# Towel Bars And Such In Bathroom



## FraTra (Aug 21, 2006)

One of the things I need to do when the OB comes home is install towel bars and TP holders and such. How did you all do it? I really hate making holes in walls especially if they don't hold. There is not much there but the wall board, seems it would be difficult to get something to stay.


----------



## Katrina (Dec 16, 2004)

I was once faced with the same dilema.
I put the TP on the shelf beside the sink and threw away the holder that Keystone provided.
I hung my towel on the hook on the back of the bathroom door and threw away the towel bar Keystone provided.
No holes in the walls.
Problem solved!!

Seriously, be sure that you even really need them before you make some holes that are difficult to patch.


----------



## kvanek (Jan 14, 2007)

I am going to add some tomorrow. I plan on trying the metal wall anchors that fan out on
the inside of the wall.
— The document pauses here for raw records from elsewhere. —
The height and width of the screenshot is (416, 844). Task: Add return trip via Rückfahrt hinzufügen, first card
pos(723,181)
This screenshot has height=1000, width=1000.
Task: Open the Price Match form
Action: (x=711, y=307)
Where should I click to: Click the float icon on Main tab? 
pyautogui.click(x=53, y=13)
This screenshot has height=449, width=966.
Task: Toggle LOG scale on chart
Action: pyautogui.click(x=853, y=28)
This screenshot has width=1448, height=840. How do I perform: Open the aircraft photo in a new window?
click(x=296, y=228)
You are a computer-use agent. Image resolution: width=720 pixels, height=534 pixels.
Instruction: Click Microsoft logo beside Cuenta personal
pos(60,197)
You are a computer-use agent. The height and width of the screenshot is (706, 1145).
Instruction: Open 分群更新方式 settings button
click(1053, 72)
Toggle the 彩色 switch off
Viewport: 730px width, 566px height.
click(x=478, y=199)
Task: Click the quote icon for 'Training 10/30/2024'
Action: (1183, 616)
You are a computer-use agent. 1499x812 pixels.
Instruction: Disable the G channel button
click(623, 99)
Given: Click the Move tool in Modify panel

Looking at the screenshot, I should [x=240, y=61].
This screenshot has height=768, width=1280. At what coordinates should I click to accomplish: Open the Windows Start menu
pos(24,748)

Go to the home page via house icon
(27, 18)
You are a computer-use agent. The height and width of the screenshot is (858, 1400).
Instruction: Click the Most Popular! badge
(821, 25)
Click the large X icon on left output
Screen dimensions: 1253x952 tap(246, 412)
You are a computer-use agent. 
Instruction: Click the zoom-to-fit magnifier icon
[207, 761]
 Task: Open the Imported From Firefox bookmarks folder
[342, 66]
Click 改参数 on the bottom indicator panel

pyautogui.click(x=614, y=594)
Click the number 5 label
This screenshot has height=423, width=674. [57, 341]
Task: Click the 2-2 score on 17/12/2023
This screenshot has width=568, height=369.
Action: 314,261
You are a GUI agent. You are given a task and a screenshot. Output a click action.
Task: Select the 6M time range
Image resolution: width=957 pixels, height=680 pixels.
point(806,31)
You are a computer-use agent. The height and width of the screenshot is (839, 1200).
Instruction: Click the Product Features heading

I am also going to hang a 4 hook coat rack by the entry door as well.

Not sure at this time but i think the walls are thick enough to use the achors I have.


----------



## Crawfish (Sep 14, 2005)

I did the same thing Katrina did.

Leon


----------



## Scrib (Jun 28, 2005)

This is a standard, off-the-shelf, towel ring from Home Depot. We mounted it with the hardware that it came with. The medicine cabinet door will just clear it, so that is a measurement that needs to be considered before buying one.


----------



## HootBob (Apr 26, 2004)

with the TP I changed the door from bottom hinge to side hinge so it open like normal and mounted the TP holder on the inside of the door

As for towel bar we purchased a towel rack and hange it on the door

Don


----------



## LarryTheOutback (Jun 15, 2005)

We attached more of those two-pronged coat hooks to the wall and simply followed Keystone's lead and used short screws. Hasn't fallen out of the wall yet.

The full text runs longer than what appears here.